■ **FRAGMENTO PARA LEER**:

Lo cierto es que el mundo actual, en palabras del papa Francisco, impera la pretensión de “garantizar la estabilidad y la paz en base a una falsa seguridad sustentada por una mentalidad de miedo y desconfianza” (Fratelli tutti, n. 26). No es difícil ver en estas palabras de Francisco una referencia al fenómeno de las migraciones. Los inmigrantes son los nuevos “bárbaros”, y para defenderse de ellos, hay que elevar muros.

La referencia al desierto (n. 27) me hace recordar una de las mejores novelas italianas del siglo XX, El desierto de los tártaros de Dino Buzzati. Es muy posible que el Papa, un gran amante de la literatura, la haya tenido en cuenta. Narra la historia de una guarnición militar, situada en los límites de un desierto, que se atrinchera en los muros de una fortaleza en constante vigilia en prevención de un ataque de los bárbaros. Estos no aparecerán nunca, pero la guarnición queda reducida al papel de “un esclavo dentro de los muros que se ha construido, y sin horizontes” (n. 27). Añade Francisco a continuación (n. 28) que los miedos y la inseguridad han favorecido la aparición de mafias. Tiene toda la razón, y esto se ha acentuado en las tres últimas décadas, desde el final de la guerra fría, pues el crimen organizado ha extendido sus tentáculos alrededor del mundo, particularmente en los países que tuvieron regímenes comunistas y ha trascendido esas fronteras.

En tiempos de inseguridad son más necesarias que nunca las organizaciones internacionales. El Papa hace una defensa de las Naciones Unidas (n. 173), en un momento en que los nacionalismos y populismos de toda índole arremeten contra esas organizaciones con el pretexto de que su existencia supone un recorte de su soberanía. Olvidan que la comunidad internacional, que para algunos es un concepto que solo es una cáscara vacía, es una comunidad jurídica, fundada en la soberanía de cada uno de los Estados miembros, sin vínculos de subordinación que nieguen o limiten su independencia (n. 152). Pero los soberanistas al uso son celosos defensores de su soberanía nacional hasta el punto de que la convierten en el fundamento del Derecho Internacional, aunque evidentemente esto era una total realidad en la época del Derecho Internacional clásico, el anterior a 1945. Esos soberanistas suelen pasar de largo ante el principio del respeto de los derechos humanos y libertades fundamentales, piedra angular del Derecho Internacional contemporáneo.

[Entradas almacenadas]

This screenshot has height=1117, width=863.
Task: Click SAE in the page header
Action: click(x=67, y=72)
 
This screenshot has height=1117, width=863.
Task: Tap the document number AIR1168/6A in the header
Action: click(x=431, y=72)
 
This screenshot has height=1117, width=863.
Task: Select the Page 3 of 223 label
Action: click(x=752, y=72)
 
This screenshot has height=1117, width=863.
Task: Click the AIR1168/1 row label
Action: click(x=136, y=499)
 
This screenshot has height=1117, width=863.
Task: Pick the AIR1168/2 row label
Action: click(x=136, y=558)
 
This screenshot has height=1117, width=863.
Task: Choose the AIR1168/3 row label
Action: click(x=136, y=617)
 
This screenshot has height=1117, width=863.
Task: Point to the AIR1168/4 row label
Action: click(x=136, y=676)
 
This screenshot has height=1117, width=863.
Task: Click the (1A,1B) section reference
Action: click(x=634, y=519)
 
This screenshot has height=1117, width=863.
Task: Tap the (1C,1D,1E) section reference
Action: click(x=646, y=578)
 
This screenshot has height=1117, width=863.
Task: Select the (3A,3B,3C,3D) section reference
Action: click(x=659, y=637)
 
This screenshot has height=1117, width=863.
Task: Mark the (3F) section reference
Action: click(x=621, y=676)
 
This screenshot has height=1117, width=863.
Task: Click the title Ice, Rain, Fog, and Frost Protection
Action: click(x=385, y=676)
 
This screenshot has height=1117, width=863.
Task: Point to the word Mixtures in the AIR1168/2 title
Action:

■ **OBJETIVO DEL EJERCICIO**:
Escribe la continuación del fragmento sobre la encíclica Fratelli tutti a partir de su última oración.

■ **PROBLEMA RESUELTO**:
Recuerda el Papa el ideal de la fraternidad universal, que da título a la encíclica, pero el requisito indispensable para alcanzarla es la justicia. Sigue estando vigente la afirmación de Isaías de que “la paz es obra de la justicia” (Is 32, 17). Las Naciones Unidas no son ciertamente un dechado de perfección, pero como bien dice Francisco, “es necesario evitar que esta organización sea deslegitimizada, porque sus problemas o deficiencias pueden ser abordados y resueltos conjuntamente” (n. 173). Cabe además señalar que al Pontífice no se le escapa la pretensión de algunos Estados de edificar el orden internacional sobre relaciones bilaterales, en vez de sobre relaciones multilaterales: “Deben ser favorecidos los acuerdos multilaterales entre los Estados porque garantizan mejor que los acuerdos bilaterales el cuidado de un bien común realmente universal y la protección de los Estados más débiles” (n. 174). Eso es poner el dedo en la llaga, pues en muchas ocasiones, la bilateralidad no supone la afirmación de dos soberanías que buscan huir de trabas burocráticas. No pocas veces es el imperio del más fuerte sobre el débil, y el fuerte desea negociar sin obstáculos para imponer su voluntad y obtener ventajas que en una relación multilateral no alcanzaría fácilmente.

Pero detrás de toda política, nacional o internacional, siempre está la ética. No se puede prescindir de ella, aunque la política de marketing, que reduce la política a un mercadeo de votos, puede haberla puesto entre paréntesis. En este sentido, dice Francisco que “hay una asimilación de la ética y de la política a la física. No existe el bien y el mal, sino solamente un cálculo de ventajas y desventajas” (n. 210). La política se desliza de este modo hacia un relativismo que niega la existencia de valores permanentes. No es difícil concluir que el viejo principio de pacta sunt servanda, los pactos son para cumplirlos, puede convertirse en letra muerta. En consecuencia, un líder político solo se moverá en una lógica, la de la fuerza, que siempre es la gran tentación a la que está sometido el poder.